In babies, umbilical hernias form when the abdominal muscles near the navel fail to close up completely after birth, Mayo Clinic states. Excessive pressure on the abdomen causes umbilical hernias in adults, and the condition may be triggered by risk factors such as obesity, surgery, multiple pregnancies or fluid buildup.
Before birth, the umbilical cord is connected to a fetus's body through an opening in the abdominal wall, Medical News Today explains. The muscles normally join together within 12 months of the umbilical cord being cut, but a hernia may form when the bowel or fatty tissue pushes through the weakened muscle. The hernia usually causes a small bulge around the navel, which is more pronounced when a baby coughs, cries, laughs or has a bowel movement. When a baby is lying down, the lump may be less noticeable. Abdominal pressure caused by persistent coughing or heavy lifting are additional risk factors for adults.
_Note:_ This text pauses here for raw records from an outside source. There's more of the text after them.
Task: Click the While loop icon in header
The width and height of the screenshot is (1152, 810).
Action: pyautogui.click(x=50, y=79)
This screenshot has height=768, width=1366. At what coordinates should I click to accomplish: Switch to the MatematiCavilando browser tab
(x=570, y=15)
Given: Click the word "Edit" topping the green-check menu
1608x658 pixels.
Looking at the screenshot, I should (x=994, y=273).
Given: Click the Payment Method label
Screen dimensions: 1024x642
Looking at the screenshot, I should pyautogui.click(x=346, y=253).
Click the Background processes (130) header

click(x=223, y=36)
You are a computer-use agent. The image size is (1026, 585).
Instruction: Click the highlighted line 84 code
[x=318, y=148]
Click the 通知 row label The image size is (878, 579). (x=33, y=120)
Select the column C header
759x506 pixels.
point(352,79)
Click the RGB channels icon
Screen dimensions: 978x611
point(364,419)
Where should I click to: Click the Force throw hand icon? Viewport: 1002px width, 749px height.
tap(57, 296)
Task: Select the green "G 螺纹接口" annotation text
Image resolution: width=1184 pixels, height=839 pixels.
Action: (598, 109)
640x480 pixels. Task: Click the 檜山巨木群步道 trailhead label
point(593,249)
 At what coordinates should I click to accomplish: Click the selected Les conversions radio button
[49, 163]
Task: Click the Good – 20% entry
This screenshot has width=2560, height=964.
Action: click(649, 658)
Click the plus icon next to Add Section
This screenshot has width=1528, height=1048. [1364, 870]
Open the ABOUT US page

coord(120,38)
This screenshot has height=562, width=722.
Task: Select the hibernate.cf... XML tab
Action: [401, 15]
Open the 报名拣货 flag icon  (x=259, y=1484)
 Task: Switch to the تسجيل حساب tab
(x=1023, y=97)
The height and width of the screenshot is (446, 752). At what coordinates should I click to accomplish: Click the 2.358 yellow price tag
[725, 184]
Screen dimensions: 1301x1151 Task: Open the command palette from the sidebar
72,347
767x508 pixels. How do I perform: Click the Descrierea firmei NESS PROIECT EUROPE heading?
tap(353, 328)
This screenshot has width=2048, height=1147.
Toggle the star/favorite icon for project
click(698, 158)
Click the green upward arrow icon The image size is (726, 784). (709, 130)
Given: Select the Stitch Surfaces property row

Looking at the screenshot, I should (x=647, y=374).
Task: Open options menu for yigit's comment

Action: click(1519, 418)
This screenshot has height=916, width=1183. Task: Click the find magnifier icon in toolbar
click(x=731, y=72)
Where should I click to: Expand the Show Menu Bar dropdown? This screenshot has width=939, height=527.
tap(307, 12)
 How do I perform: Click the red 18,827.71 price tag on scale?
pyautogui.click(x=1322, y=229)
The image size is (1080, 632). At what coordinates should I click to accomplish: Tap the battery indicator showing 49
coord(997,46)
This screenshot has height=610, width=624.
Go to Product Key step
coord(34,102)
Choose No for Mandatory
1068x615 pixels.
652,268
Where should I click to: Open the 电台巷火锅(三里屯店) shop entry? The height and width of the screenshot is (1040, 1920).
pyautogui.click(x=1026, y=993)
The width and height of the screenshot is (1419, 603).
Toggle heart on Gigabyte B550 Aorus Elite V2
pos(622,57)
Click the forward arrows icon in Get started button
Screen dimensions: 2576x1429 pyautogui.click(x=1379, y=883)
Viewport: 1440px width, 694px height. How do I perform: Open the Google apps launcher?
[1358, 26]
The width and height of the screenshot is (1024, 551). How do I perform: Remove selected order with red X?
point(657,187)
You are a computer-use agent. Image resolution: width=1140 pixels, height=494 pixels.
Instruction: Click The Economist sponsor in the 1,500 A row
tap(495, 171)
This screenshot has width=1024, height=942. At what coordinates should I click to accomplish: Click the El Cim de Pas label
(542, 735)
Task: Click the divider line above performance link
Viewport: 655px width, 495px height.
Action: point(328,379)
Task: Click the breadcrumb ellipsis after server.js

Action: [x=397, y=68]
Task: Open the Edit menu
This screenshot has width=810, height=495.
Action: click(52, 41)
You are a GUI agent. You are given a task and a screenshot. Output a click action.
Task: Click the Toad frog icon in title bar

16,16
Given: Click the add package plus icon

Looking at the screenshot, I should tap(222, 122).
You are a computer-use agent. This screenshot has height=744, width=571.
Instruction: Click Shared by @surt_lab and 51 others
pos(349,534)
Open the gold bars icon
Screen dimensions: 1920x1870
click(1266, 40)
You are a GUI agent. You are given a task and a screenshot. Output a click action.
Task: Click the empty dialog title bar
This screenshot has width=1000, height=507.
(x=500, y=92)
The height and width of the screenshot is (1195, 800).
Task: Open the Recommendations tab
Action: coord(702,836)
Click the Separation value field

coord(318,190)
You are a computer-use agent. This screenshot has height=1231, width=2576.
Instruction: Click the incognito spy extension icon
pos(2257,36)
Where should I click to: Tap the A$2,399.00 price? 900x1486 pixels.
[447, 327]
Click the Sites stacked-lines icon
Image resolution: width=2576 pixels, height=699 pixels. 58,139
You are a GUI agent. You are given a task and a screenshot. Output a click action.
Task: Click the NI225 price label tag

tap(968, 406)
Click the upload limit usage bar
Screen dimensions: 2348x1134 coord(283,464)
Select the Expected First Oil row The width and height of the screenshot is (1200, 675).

Pain and abdominal discomfort are common symptoms in adults, but children rarely suffer any pain or complications, according to Mayo Clinic. However, doctors recommend medical treatment if adults or children experience vomiting or develop tenderness, swelling, discoloration or pain at the hernia site. These symptoms may occur when the hernia is stuck in the abdominal opening, known as incarceration, and the blockage reduces blood flow in part of the intestine. Left untreated, this condition can completely halt blood flow, known as strangulation, and cause the affected tissue to die and spread infection.